Adelie Penguins In Danger
RAY SUAREZ, HOST:
From one pole to the other, we're going to take a moment now to focus on the a Adelie penguins of the Antarctic. According to a new study, the population of that breed could drop dramatically by the turn-of-the-century. Megan Cimino headed the study for the University of Delaware. She's now with the Scripps Institution of Oceanography in San Diego, and she joins me from KPBS in San Diego. Welcome to the program.
MEGAN CIMINO: Thanks for having me.
SUAREZ: What's happening to create a decline in the population of Adelie penguins?
CIMINO: Well, over the last few decades, there's been climate change happening in Antarctica. There are specific regions that are warming. And in the one area that's warming, we're seeing widespread Adelie penguin population declines.
SUAREZ: How many are we losing? Is this something that's happening very rapidly?
CIMINO: So there's a little bit over 200 penguin colonies around Antarctica. And within those colonies are millions of penguins, something like 4 million. And so we looked at how specific habitats will change over time and in the past and into the future.
And we used our projections on changes in habitat quality to estimate how much their populations could change in the future. And given these changes in the habitat, it's possible that up to 60 percent of current Adelie penguin colonies could experience population declines by the end of this century.
SUAREZ: If you've seen the movie "March Of The Penguins," which is certainly a big favorite, there's this terrifying challenge of raising young and breeding in a really hostile place. At first glance, you think, oh, it's getting a little warmer. That can't be bad. What's actually pressing on the penguins about a warmer environment?
CIMINO: So I should first say that "March Of The Penguins" is about Emperors, which are a different species. And they have a very different life cycle, so they'd be affected in different ways than the Adelies.

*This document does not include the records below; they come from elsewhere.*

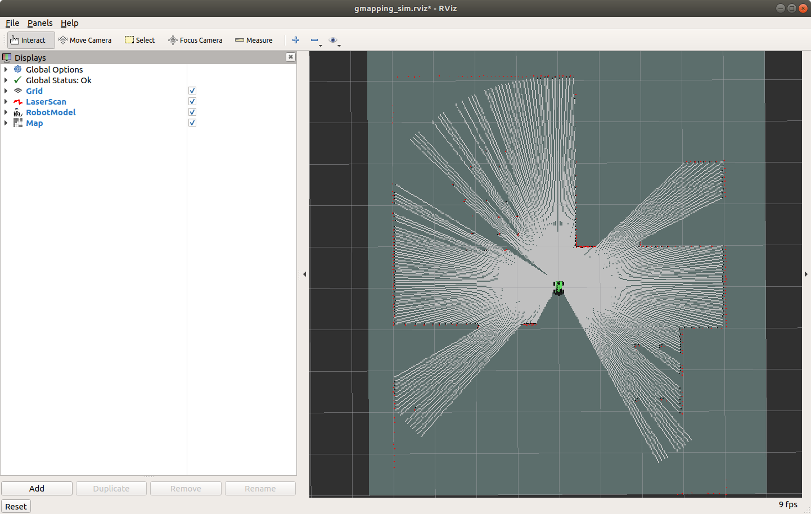The height and width of the screenshot is (514, 811).
Task: Choose the Select tool in the toolbar
Action: click(x=139, y=40)
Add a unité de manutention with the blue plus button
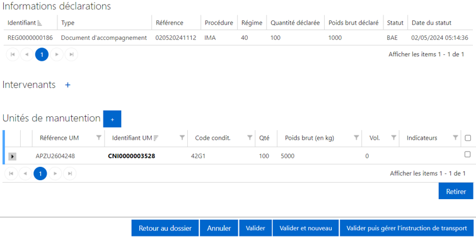The height and width of the screenshot is (237, 476). [x=112, y=119]
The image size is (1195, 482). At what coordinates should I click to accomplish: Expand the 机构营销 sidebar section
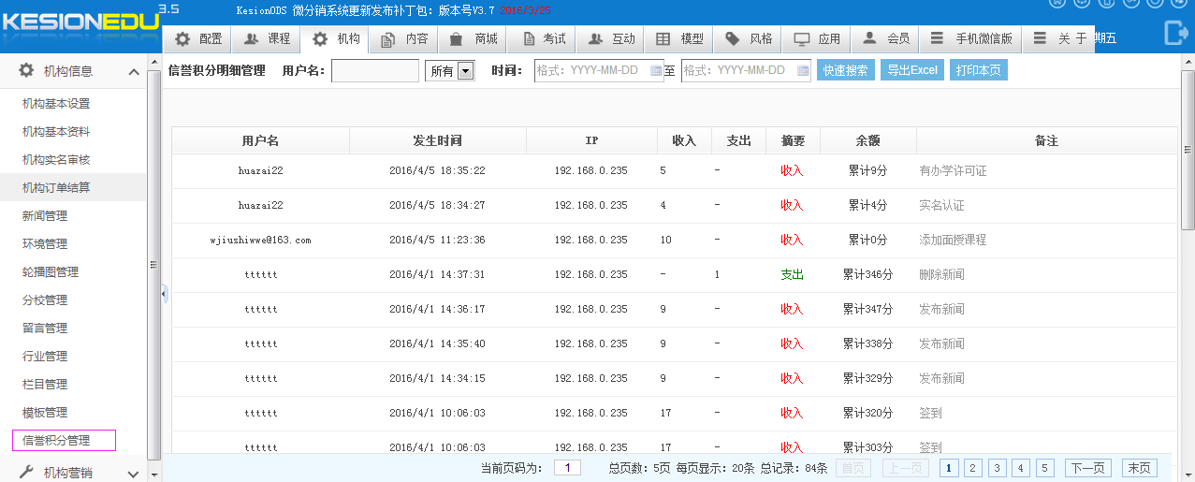(133, 474)
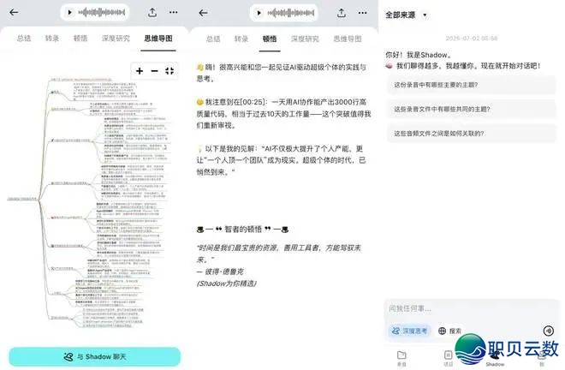Viewport: 565px width, 370px height.
Task: Open the Shadow tab in bottom navigation
Action: pos(495,356)
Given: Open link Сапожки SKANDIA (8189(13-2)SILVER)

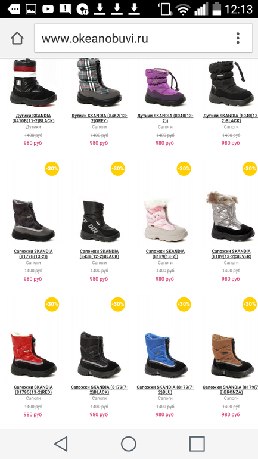Looking at the screenshot, I should (231, 254).
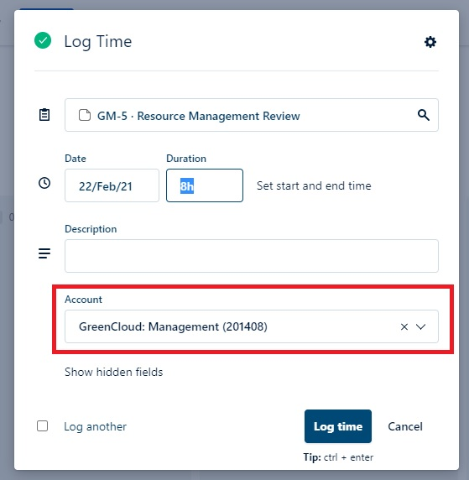Cancel the Log Time dialog
The height and width of the screenshot is (480, 469).
[405, 426]
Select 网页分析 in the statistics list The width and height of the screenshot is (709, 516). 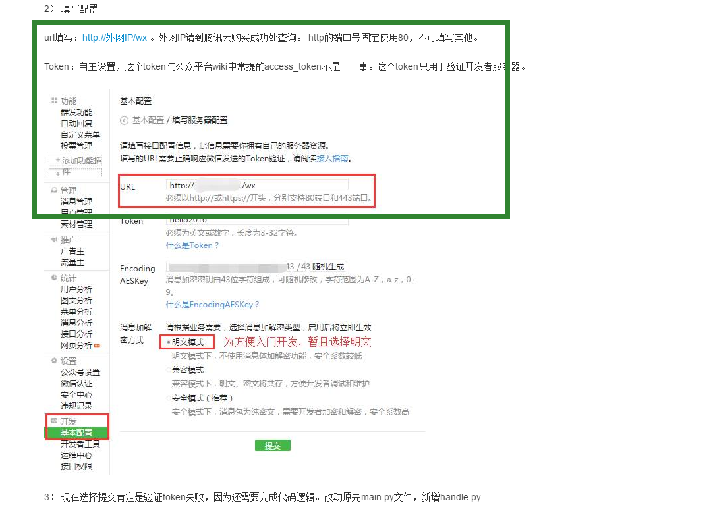tap(77, 346)
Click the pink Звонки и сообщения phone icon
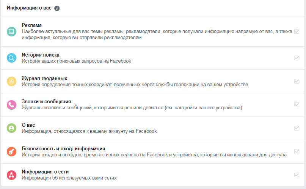Viewport: 306px width, 189px height. 11,105
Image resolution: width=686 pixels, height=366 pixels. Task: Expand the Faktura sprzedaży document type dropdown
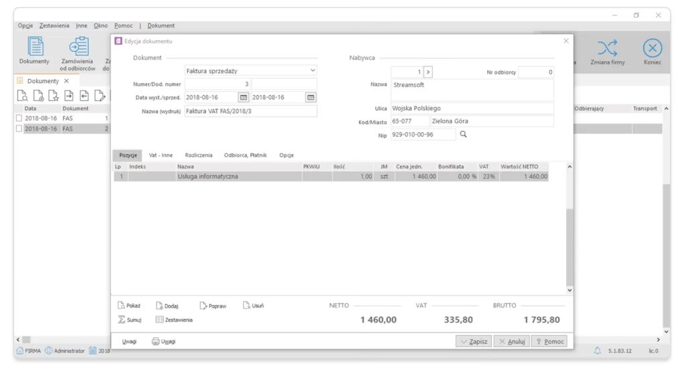click(x=312, y=70)
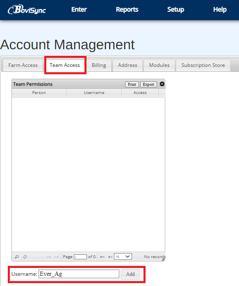Open grid search magnifier icon

16,256
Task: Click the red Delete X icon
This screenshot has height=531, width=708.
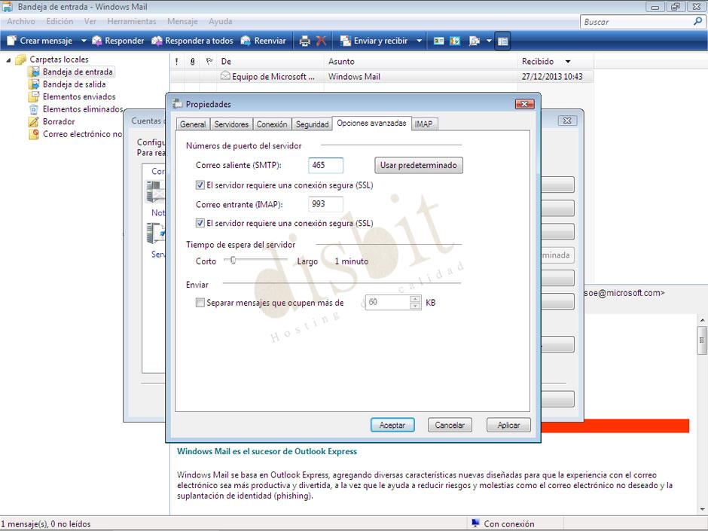Action: 322,41
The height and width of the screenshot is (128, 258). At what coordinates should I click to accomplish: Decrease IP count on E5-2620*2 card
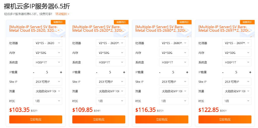click(x=97, y=72)
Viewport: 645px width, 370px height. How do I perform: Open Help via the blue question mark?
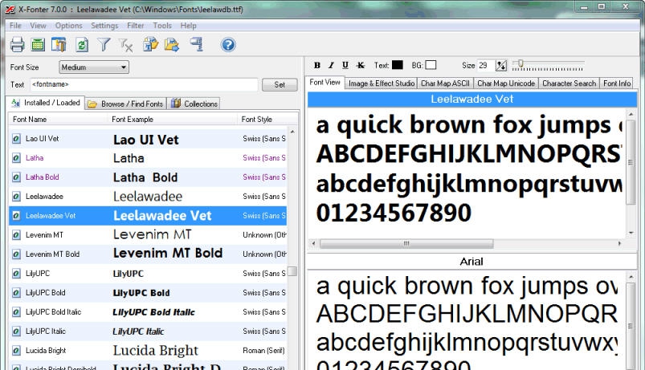[x=228, y=45]
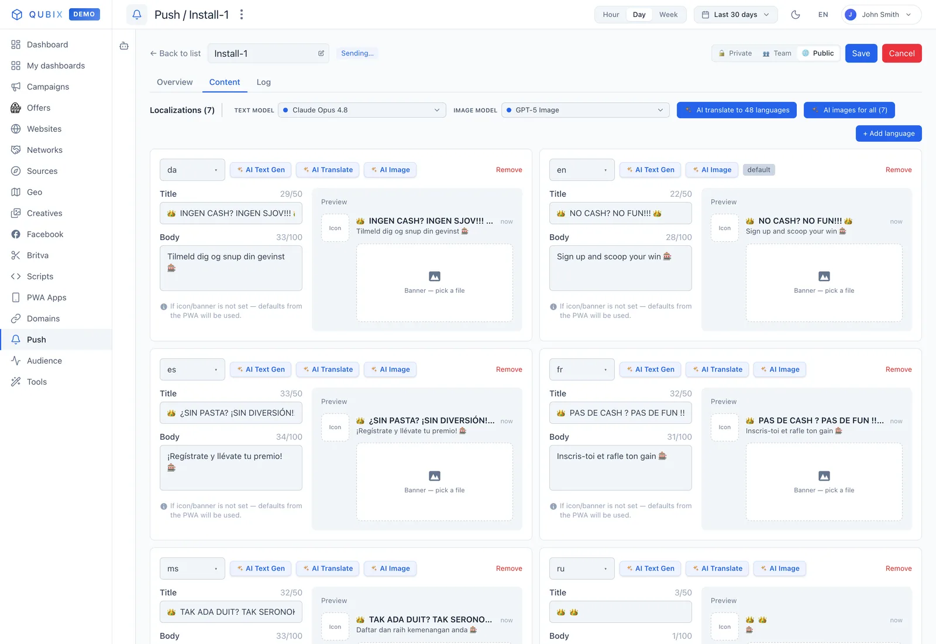Click the notification bell icon in header
Image resolution: width=936 pixels, height=644 pixels.
[137, 15]
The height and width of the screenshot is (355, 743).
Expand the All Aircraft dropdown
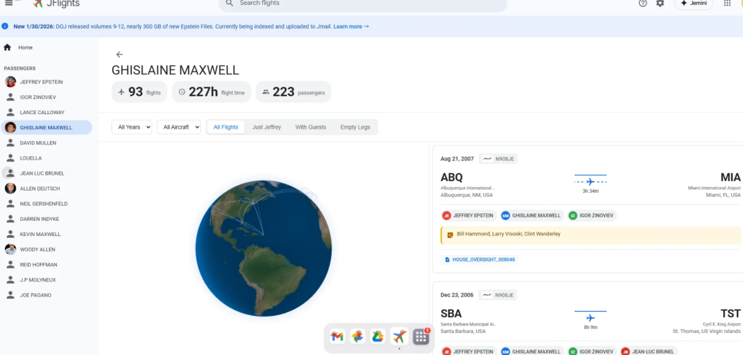178,127
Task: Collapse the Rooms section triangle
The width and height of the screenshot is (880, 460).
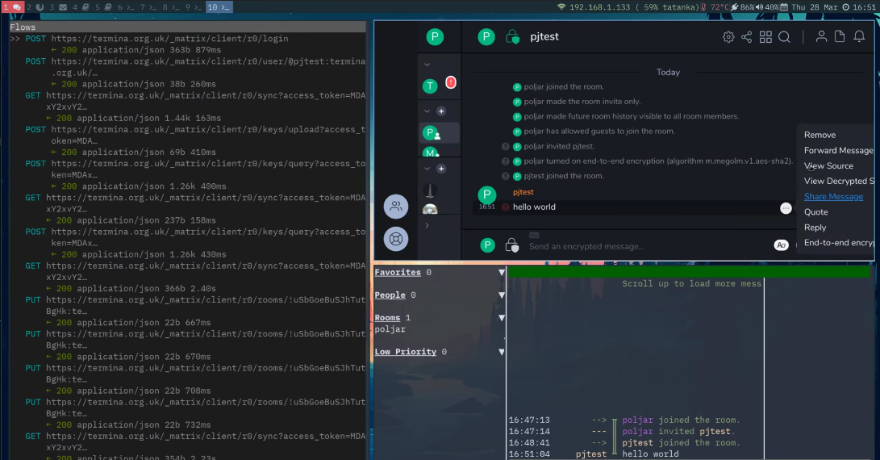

But there are two main reasons that we think the Adelies are being affected by warming. And one of those is through changes in food resources. And they mainly eat fish and krill. So if it's harder to find food or their food becomes less available, that's a problem. And the other way is through changes in weather. So the Adelie - they breed on rock. And they make their nests out of small pebbles. So if there's more snow or even more rain, that could be bad news for chicks or eggs that are sitting on the ground. And an egg can't survive if it's sitting in a puddle of water.
And if you're a chick without waterproof feathers, it's possible that you could die from hypothermia or even have increased thermoregulative costs. And that could cause the chick to become skinnier and less likely to survive.
SUAREZ: Why doesn't it push colonies to relocate inside the same landmass?
CIMINO: The Adelie penguins have really high nest-site fidelity, and they will usually return to the place that they were born to nest. So it is possible that they could move to different locations, but in general they're returning to those same colonies year after year.
SUAREZ: Is it just one of those things where we just say, well, that's sad? The world is changing in a way that this animal could no longer live. You're watching them. Are you rooting for them personally, along with your scientific detachment trying to figure out what's going on with them?
CIMINO: So I can tell you that from our work, we do find a glimmer of hope in that it doesn't look like this species is going to die out. There are areas in Antarctica that look like - will be a refuge where they can still flourish, they can still live.
SUAREZ: I was curious as to whether - when you watch these things in the ebb and flow, whether you get personally involved. If you saw an increase in nesting pairs from space one year, would you just sort of give a little cheer quietly in the lab because you really are glad that there are more of them?
CIMINO: Sure, of course. You want your study species to live on. And it is sad to watch a colony die off. So yes, we are definitely cheering for them.
SUAREZ: That's Megan Cimino. She's with the Scripps Institution of Oceanography in San Diego. Megan, thanks a lot.